Word and item position data:
──────────

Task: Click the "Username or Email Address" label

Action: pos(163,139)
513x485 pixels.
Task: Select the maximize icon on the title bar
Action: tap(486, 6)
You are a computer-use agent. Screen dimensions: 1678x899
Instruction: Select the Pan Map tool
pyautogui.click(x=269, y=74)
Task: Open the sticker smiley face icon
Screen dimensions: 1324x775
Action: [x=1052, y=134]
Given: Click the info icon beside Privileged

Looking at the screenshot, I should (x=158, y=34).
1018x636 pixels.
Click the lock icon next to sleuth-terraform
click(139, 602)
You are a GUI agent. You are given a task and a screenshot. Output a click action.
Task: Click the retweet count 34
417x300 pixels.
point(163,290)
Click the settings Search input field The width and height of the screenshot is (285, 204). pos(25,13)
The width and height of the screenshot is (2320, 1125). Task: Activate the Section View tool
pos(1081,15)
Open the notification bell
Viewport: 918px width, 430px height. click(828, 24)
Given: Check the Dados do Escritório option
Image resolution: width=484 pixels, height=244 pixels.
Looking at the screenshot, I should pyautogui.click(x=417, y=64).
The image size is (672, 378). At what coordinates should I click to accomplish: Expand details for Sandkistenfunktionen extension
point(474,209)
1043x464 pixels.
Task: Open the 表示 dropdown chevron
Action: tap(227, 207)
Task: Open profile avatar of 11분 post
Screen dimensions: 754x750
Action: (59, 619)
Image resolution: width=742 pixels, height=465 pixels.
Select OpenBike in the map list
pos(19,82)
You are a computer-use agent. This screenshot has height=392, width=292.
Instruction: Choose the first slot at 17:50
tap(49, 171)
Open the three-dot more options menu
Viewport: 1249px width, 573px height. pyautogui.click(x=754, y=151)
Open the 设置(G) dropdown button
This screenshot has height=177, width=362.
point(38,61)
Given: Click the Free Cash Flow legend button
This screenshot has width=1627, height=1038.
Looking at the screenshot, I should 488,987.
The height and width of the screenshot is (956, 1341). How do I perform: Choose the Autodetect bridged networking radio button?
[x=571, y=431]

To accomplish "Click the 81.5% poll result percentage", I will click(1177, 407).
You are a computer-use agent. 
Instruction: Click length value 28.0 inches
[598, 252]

──────────

THE EXERCISE: Please turn the entries above into a JSON list of strings, with one string per line and blank lines left out.

SOLUTION TO THE PROBLEM:
[
  "Task: Click the \"Username or Email Address\" label",
  "Action: pos(163,139)",
  "513x485 pixels.",
  "Task: Select the maximize icon on the title bar",
  "Action: tap(486, 6)",
  "You are a computer-use agent. Screen dimensions: 1678x899",
  "Instruction: Select the Pan Map tool",
  "pyautogui.click(x=269, y=74)",
  "Task: Open the sticker smiley face icon",
  "Screen dimensions: 1324x775",
  "Action: [x=1052, y=134]",
  "Given: Click the info icon beside Privileged",
  "Looking at the screenshot, I should (x=158, y=34).",
  "1018x636 pixels.",
  "Click the lock icon next to sleuth-terraform",
  "click(139, 602)",
  "You are a GUI agent. You are given a task and a screenshot. Output a click action.",
  "Task: Click the retweet count 34",
  "417x300 pixels.",
  "point(163,290)",
  "Click the settings Search input field The width and height of the screenshot is (285, 204). pos(25,13)",
  "The width and height of the screenshot is (2320, 1125). Task: Activate the Section View tool",
  "pos(1081,15)",
  "Open the notification bell",
  "Viewport: 918px width, 430px height. click(828, 24)",
  "Given: Check the Dados do Escritório option",
  "Image resolution: width=484 pixels, height=244 pixels.",
  "Looking at the screenshot, I should pyautogui.click(x=417, y=64).",
  "The image size is (672, 378). At what coordinates should I click to accomplish: Expand details for Sandkistenfunktionen extension",
  "point(474,209)",
  "1043x464 pixels.",
  "Task: Open the 表示 dropdown chevron",
  "Action: tap(227, 207)",
  "Task: Open profile avatar of 11분 post",
  "Screen dimensions: 754x750",
  "Action: (59, 619)",
  "Image resolution: width=742 pixels, height=465 pixels.",
  "Select OpenBike in the map list",
  "pos(19,82)",
  "You are a computer-use agent. This screenshot has height=392, width=292.",
  "Instruction: Choose the first slot at 17:50",
  "tap(49, 171)",
  "Open the three-dot more options menu",
  "Viewport: 1249px width, 573px height. pyautogui.click(x=754, y=151)",
  "Open the 设置(G) dropdown button",
  "This screenshot has height=177, width=362.",
  "point(38,61)",
  "Given: Click the Free Cash Flow legend button",
  "This screenshot has width=1627, height=1038.",
  "Looking at the screenshot, I should 488,987.",
  "The height and width of the screenshot is (956, 1341). How do I perform: Choose the Autodetect bridged networking radio button?",
  "[x=571, y=431]",
  "To accomplish \"Click the 81.5% poll result percentage\", I will click(1177, 407).",
  "You are a computer-use agent. ",
  "Instruction: Click length value 28.0 inches",
  "[598, 252]"
]